Ah, there was a naked protest of some sort but only two of the students 'protested' (forget why now) and it was lackluster. Which was weird. Because there were so many other moments around campus in which a nude protest could easily have been spawned with the right nudging encouragement...or at least spontaneous nudity could have happened with the right nudging. I pride myself on instigating a riotous series of screaming protests against the perenially imbibable Ken Kesey. He was performing at Boulder theater - an original show that consisted of stupid words drunkenly slurred and a puppet. Was there a point to it? Who knows and more importantly who cared? A big dance party was to follow. I left the theatre because It Was So Bad, but I wanted to stay for the dance. So I hung out and sat on Kesey's fat ass cadillac convertable in front of the theatre and moped. And then other students joined me. And then I got them all riled up (which was easy I admit just like spontaneous nudity would have been) and I got them to just go in there and start yelling at the tops of their lungs. I believe I had said, "Let's all of us go in and..." but in reality didn't feel like going in myself.
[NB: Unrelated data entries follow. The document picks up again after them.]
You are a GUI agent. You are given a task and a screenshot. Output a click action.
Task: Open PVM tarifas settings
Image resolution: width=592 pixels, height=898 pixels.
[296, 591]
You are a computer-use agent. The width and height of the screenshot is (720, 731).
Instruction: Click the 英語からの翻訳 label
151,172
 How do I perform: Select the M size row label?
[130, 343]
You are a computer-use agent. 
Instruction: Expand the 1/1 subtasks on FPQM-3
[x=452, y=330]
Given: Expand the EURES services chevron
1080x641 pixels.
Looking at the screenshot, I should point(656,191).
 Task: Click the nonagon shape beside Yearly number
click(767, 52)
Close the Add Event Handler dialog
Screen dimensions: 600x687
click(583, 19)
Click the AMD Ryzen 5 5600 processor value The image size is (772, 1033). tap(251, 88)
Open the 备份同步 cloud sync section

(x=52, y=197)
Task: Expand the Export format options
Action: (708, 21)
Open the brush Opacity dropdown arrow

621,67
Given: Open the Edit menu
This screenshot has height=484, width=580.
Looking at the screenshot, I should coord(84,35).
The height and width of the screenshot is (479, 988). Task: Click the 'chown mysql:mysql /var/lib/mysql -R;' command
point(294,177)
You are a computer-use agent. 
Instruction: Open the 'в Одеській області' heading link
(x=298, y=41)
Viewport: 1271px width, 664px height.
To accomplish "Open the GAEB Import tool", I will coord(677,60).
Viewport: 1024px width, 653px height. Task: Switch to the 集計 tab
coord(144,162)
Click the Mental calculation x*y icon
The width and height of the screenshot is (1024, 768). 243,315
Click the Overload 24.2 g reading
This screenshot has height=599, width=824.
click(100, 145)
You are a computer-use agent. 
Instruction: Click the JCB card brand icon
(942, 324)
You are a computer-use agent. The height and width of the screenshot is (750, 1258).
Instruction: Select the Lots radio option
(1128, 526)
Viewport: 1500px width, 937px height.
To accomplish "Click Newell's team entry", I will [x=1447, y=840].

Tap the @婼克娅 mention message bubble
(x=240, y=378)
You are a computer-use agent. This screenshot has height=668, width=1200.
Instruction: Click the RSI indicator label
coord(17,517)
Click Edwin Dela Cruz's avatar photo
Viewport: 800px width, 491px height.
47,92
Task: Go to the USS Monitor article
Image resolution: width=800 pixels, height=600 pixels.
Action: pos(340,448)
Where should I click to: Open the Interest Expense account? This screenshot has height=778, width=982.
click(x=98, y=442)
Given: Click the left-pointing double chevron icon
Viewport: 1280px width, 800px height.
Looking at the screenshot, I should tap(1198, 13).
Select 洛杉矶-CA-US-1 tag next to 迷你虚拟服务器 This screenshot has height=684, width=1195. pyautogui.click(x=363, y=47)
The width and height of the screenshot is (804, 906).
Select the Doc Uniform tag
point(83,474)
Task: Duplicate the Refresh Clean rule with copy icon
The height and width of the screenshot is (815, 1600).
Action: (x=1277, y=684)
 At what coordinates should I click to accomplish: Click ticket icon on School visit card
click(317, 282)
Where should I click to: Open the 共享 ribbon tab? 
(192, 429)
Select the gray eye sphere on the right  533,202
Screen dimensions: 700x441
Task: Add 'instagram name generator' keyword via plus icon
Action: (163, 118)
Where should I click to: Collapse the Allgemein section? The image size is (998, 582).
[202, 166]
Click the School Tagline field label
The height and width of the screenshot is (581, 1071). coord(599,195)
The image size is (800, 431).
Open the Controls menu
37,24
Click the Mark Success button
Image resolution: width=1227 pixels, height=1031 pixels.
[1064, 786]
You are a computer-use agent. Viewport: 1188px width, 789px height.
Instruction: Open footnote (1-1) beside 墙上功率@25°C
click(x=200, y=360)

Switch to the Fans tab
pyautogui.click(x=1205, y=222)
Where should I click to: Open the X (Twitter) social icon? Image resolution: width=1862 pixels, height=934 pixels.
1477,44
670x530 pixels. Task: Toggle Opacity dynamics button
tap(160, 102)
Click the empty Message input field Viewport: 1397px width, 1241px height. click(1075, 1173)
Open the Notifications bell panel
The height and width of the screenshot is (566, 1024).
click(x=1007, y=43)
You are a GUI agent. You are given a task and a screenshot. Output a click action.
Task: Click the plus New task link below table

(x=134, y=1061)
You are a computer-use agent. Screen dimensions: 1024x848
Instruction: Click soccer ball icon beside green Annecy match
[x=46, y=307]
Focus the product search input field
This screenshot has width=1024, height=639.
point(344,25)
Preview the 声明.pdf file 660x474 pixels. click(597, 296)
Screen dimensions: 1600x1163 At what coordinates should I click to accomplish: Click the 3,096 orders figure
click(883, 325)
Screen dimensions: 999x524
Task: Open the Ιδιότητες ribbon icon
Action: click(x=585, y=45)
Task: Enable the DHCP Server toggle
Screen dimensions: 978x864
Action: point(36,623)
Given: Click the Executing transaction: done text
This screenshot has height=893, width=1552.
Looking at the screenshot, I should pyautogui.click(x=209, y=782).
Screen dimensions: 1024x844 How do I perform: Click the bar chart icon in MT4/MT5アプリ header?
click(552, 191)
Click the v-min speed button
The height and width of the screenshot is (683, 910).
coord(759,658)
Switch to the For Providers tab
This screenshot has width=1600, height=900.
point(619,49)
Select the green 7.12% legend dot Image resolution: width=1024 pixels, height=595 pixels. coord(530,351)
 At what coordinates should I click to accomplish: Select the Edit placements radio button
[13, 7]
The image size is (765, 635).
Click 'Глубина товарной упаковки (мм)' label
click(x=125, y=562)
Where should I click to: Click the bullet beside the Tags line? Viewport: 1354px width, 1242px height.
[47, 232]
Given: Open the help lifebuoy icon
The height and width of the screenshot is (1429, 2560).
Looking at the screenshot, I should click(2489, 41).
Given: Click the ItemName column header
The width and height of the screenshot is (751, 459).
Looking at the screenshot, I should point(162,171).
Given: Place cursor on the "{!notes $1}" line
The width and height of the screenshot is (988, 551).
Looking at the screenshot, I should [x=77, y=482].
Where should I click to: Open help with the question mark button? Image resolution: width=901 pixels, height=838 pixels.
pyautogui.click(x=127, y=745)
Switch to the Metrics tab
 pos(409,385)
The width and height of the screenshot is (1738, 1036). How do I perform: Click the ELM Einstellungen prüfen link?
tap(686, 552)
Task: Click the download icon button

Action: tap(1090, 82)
They went and screamed. The play continued. They came back out. More people came back out. I got them further riled up and so they went back in and screamed. The play continued to the end despite a few other bursts.
Rolling Stone quoted Anne Waldman about the affair, but she clearly wasn't there because she said the ruckus had happened because the play was misogynistic. If it was, it was impossible to tell because he was so drunk.
Have you read the book "When I was Cool" by the very first writing school student of Naropa's? It's a great run down of the cast of characters then.
Sheiler
There was still a high level of eccentricity when I was there. I'm sure most of the students were bored out of their minds in my classes because I taught inside and assigned reading and we did pop quizzes and everyone got grades...
I'm thinking it might have been a good thing you both weren't there at the same time.
you might be right Seana. I probably wouldn't be so inclined, if I'd been Adrian's student, to hog up the intersphere here on the Psychopathology... with my half-baked responses (in a general sense, and not a stoned sense).
And speaking of Psychopathology of...was this title informed by your time at Naropa, adrian?
Sheiler
The students who stayed in my classes were all pretty good, but several did drop out after I explained how things were going to go down in Class 1 muttering things about how this "wasnt the Naropa way" etc.
Yeah you'd have to have some of those in your class or it wouldn't have been Naropa. There was always a basket weaver among the crowd who for some reason felt the need to get a degree. But in "When I Was Cool" the author had to do Allen's laundry as part of his school work. So there is a precedent.